Thèse en sciences de l’environnement, soutenue le 16 décembre 2024 par Christophe Gilliand, rattaché à l’Institut de géographie et durabilité (IGD) de la FGSE.
À l’origine de la réflexion proposée dans cette thèse se trouve un double constat. D’une part, l’existence d’une crise environnementale globalisée, engageant la responsabilité humaine, fait désormais l’objet d’un consensus scientifique indiscutable et relève du savoir populaire. D’autre part pourtant, les timides mesures mises en œuvre pour y faire face semblent indiquer que nous ne parvenons pas pleinement à saisir l’urgence, comme si la nature constituait un ailleurs situé par-delà notre champ de considération morale. Dans une perspective technique et économique, les principes habituellement mobilisés pour motiver un changement dans nos comportements vis-à-vis de notre environnement sont ceux de « gestion rationnelle » des « ressources naturelles » et des « services écosystémiques », ou encore, de « responsabilité envers les générations futures ». Alors même que nous nous savons compris dans l’histoire de l’évolution, notre appartenance propre à la nature semble être largement occultée. Ainsi, pour remonter aux racines de la crise environnementale et de nos difficultés à y faire face, sans doute importe-t-il de questionner l’anthropocentrisme qui structure notre rapport au monde. C’est-à-dire, le système de valeurs et de représentations qui place l’humain en son centre orbital.

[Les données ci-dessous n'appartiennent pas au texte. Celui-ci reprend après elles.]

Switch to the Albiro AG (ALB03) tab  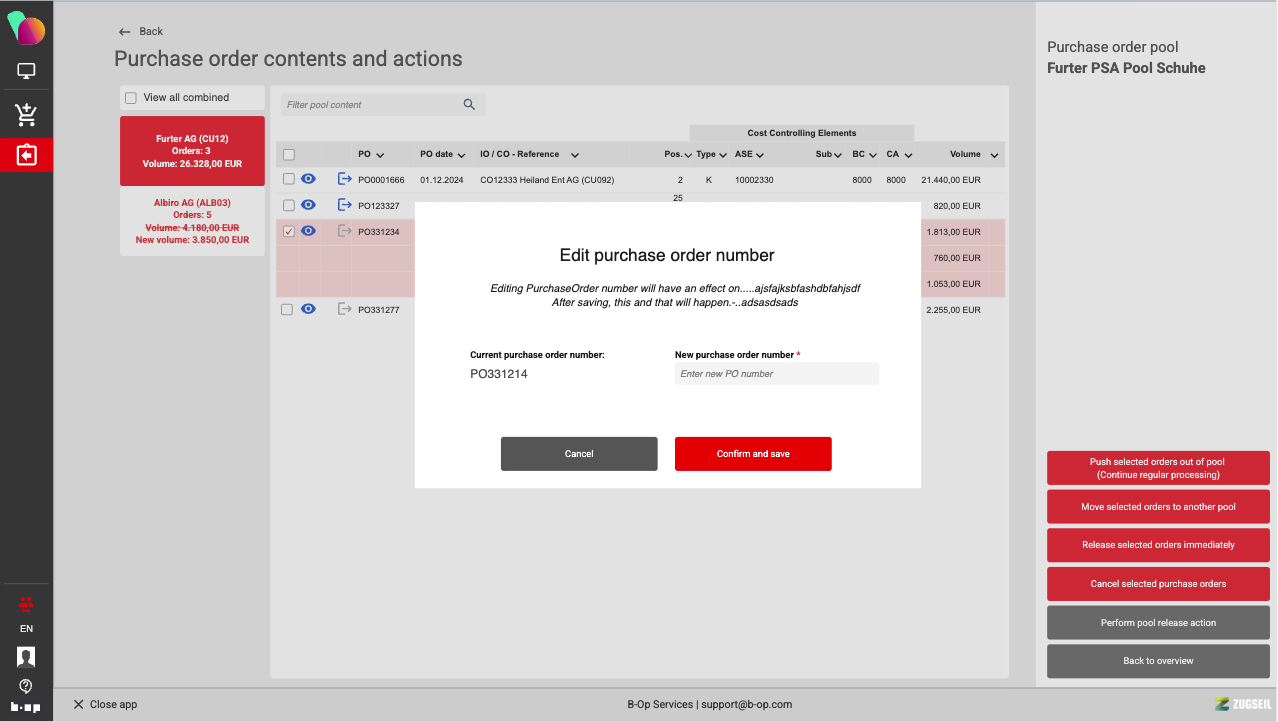pos(192,221)
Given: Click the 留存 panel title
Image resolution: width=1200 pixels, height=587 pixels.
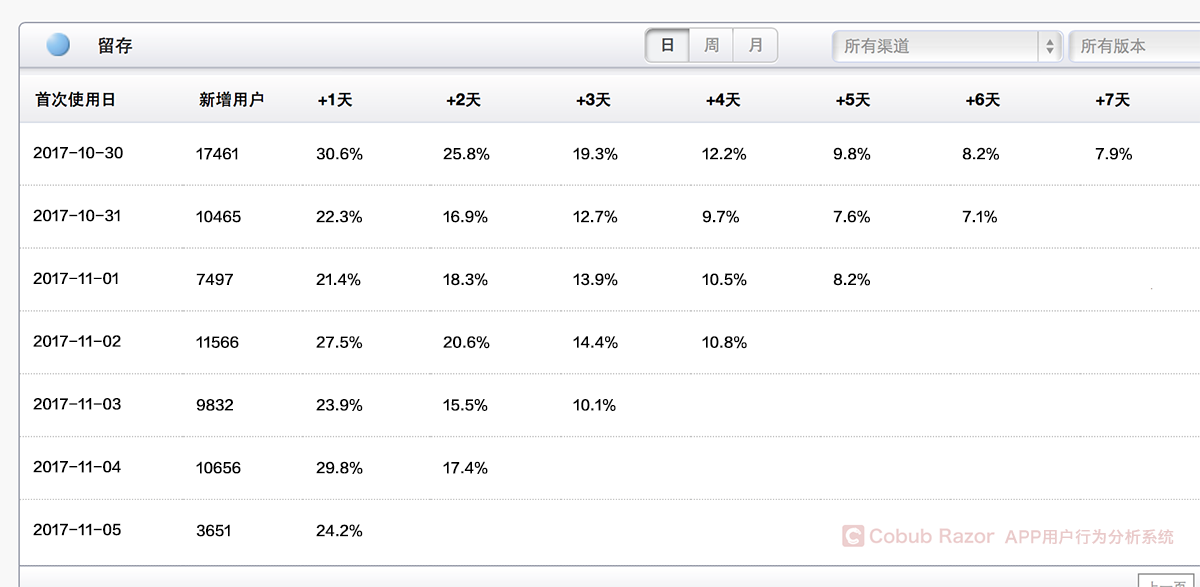Looking at the screenshot, I should tap(115, 46).
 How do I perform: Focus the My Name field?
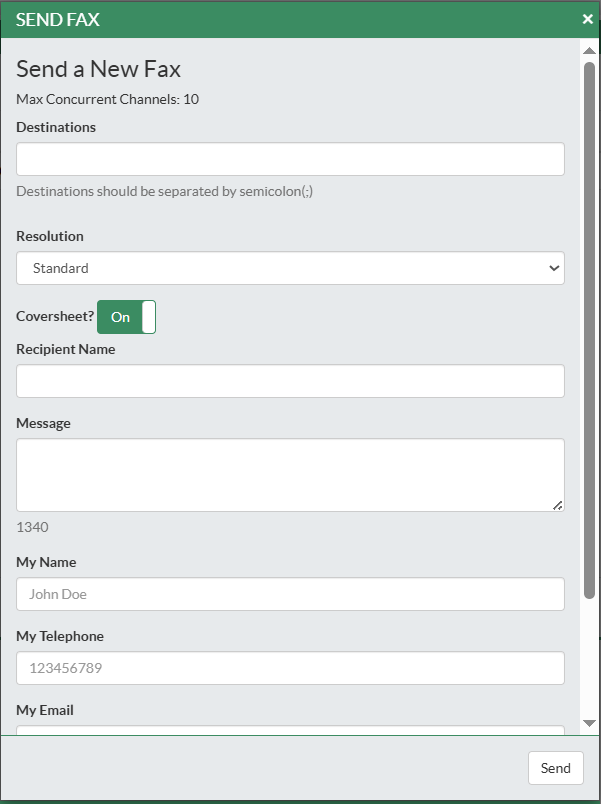(290, 594)
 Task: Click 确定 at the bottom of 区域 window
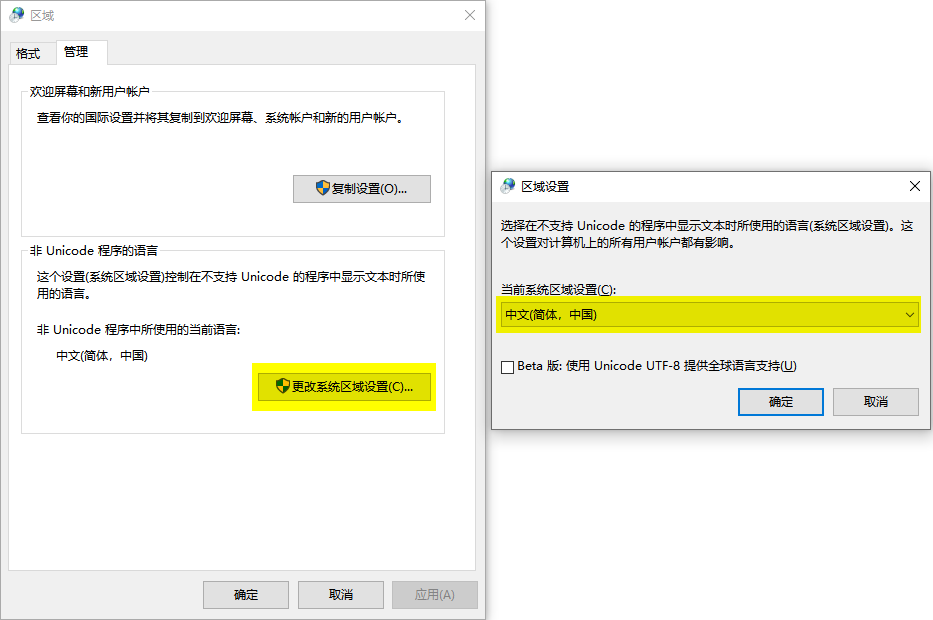pyautogui.click(x=245, y=594)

Cette thèse, inscrite dans le champ de recherche de l’écophénoménologie, se propose précisément de contribuer à cette réflexion par l’exploration de l’expérience vécue de la nature. Autrement dit, l’expérience sensible et immédiate d’un monde vivant, un monde plus qu’humain partagé par une multitude de formes de vie. Structurée en deux parties, notre recherche vise d’abord à clarifier ce qui fait la spécificité et la pertinence de la méthode phénoménologique relativement à la question de l’anthropocentrisme. Nous soulignons qu’avant d’être un concept ou un objet de discours, la « nature » se donne comme un phénomène concret, palpable, adressé à nos sens. Comme nous le suggérons, cette façon de l’appréhender à partir d’une perspective en première personne s’avère particulièrement féconde pour la philosophie environnementale. Elle conduit à la reconnaissance intime de notre entremêlement dans la trame du vivant.
Dans la seconde partie, il s’agit dès lors de plonger dans la perspective incarnée et foncièrement relationnelle de l’écophénoménologie. Notre mode d’être fondamental, proposons-nous de le comprendre, est celui de la participation. Avant d’être des observateurs détachés du monde et des êtres qui le peuplent, nous sommes pris avec eux dans l’aventure de l’existence. L’ensemble de notre propos s’articule autour de cette expérience de participation dont nous nous attelons à élucider la signification et les conséquences philosophiques. Comme nous le pensons, elle nous ramène à notre condition de vivant et donne chair à l’idée d’un « soi écologique ». Plus encore, elle s’invite au cœur de la quête de la vie bonne et offre un fondement sensible à l’engagement éthique et politique. En définitive, soutenons-nous, la clé de la « transition écologique » est à rechercher d’abord dans la qualité de notre présence au monde.